Work instructions: For this exercise, please transcribe exactly and only the lines from the one containing "Where should I" through the end of the material, both ends included, without pictures.
(Entries shown)
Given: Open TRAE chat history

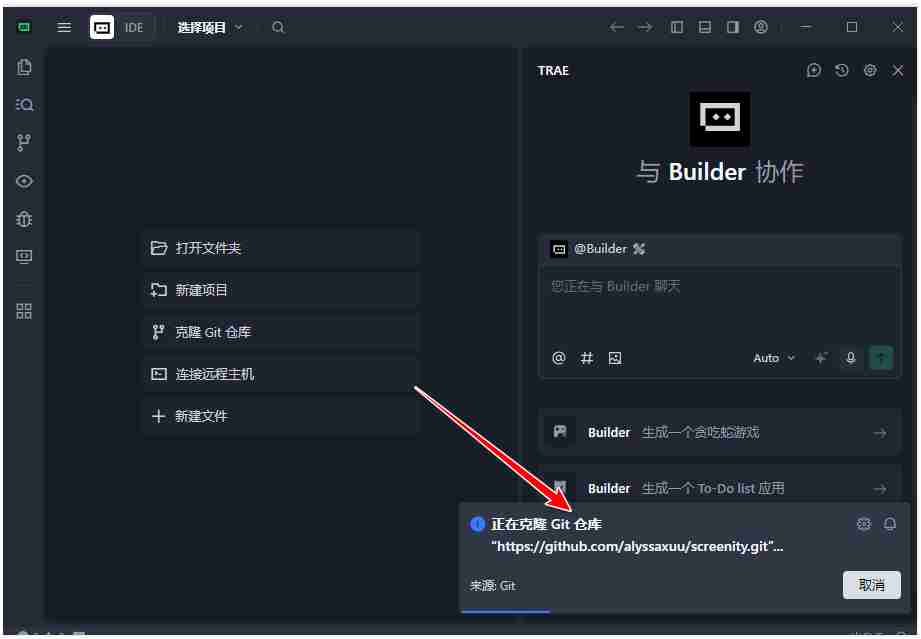Looking at the screenshot, I should (841, 70).
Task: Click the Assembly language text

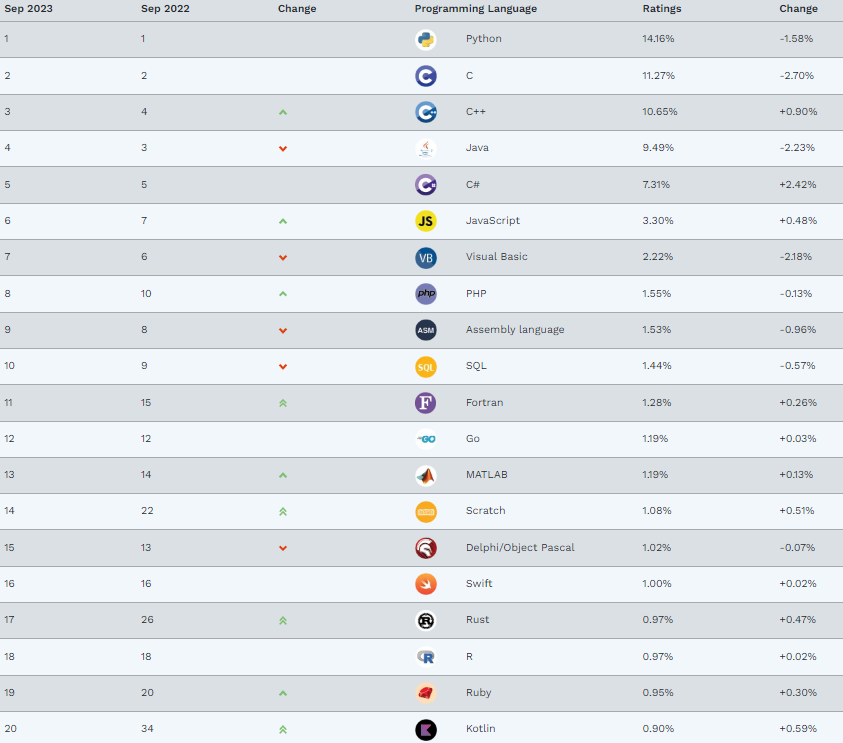Action: pyautogui.click(x=514, y=330)
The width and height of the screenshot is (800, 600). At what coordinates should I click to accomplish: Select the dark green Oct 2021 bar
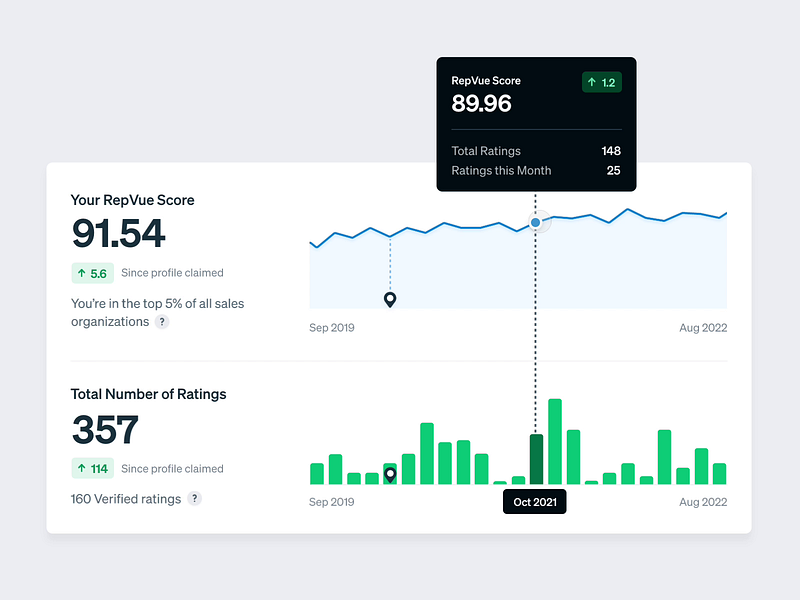[x=536, y=460]
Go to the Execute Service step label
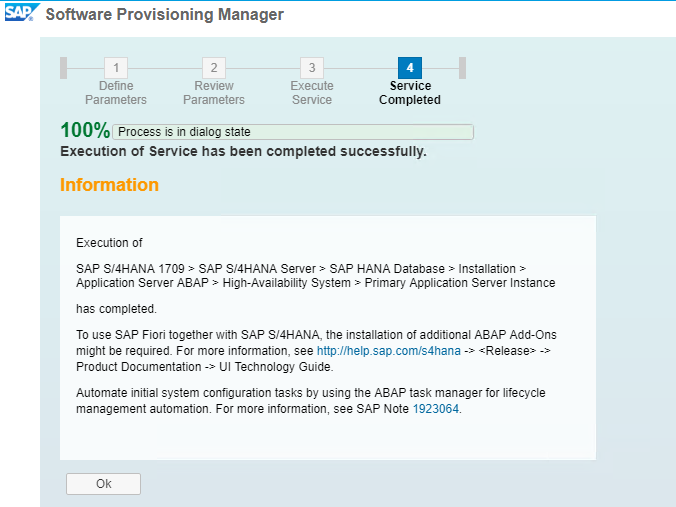The height and width of the screenshot is (507, 676). (312, 93)
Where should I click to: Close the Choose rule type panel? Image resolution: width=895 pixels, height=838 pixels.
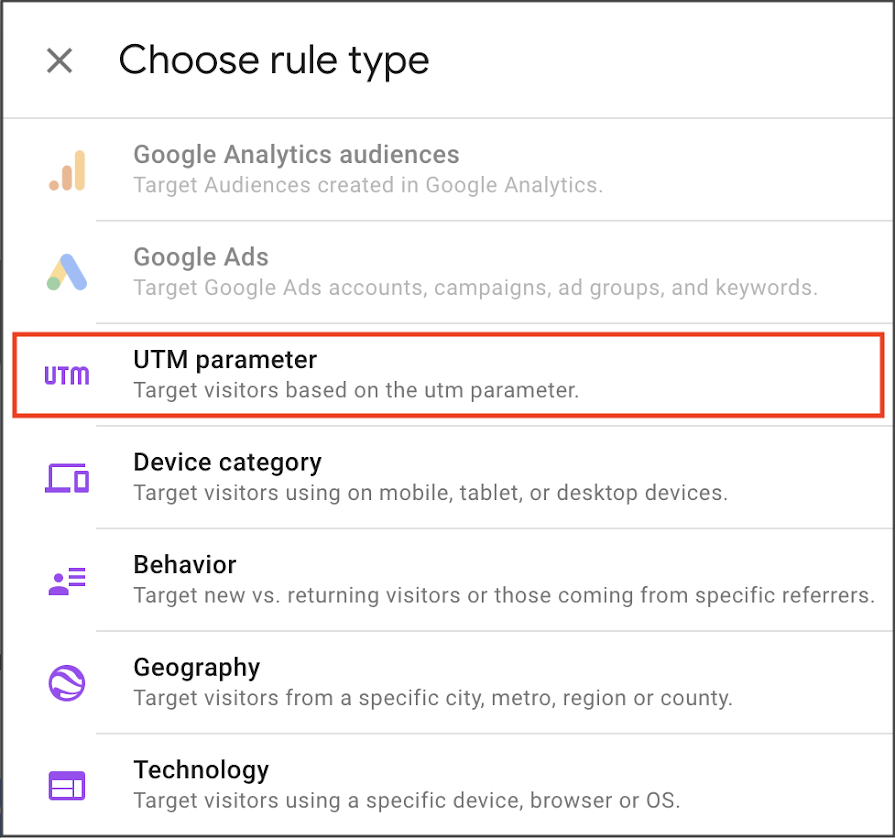click(59, 61)
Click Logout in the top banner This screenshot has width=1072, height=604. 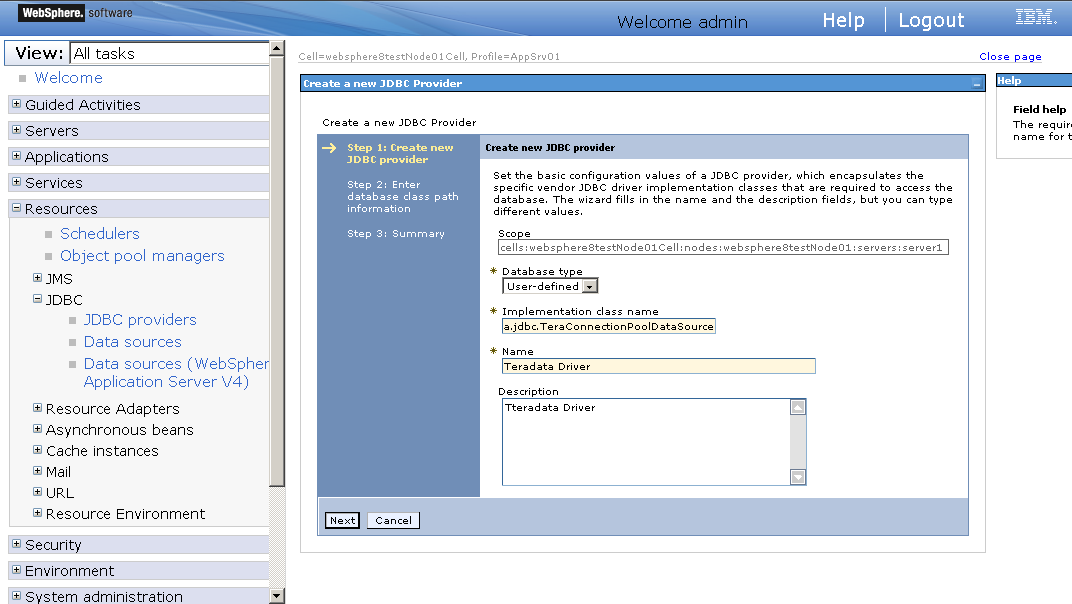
(End Entries shown)
The completed task:
Where should I click to: Close the Choose rule type panel? Image resolution: width=895 pixels, height=838 pixels.
click(59, 61)
Click Logout in the top banner This screenshot has width=1072, height=604. 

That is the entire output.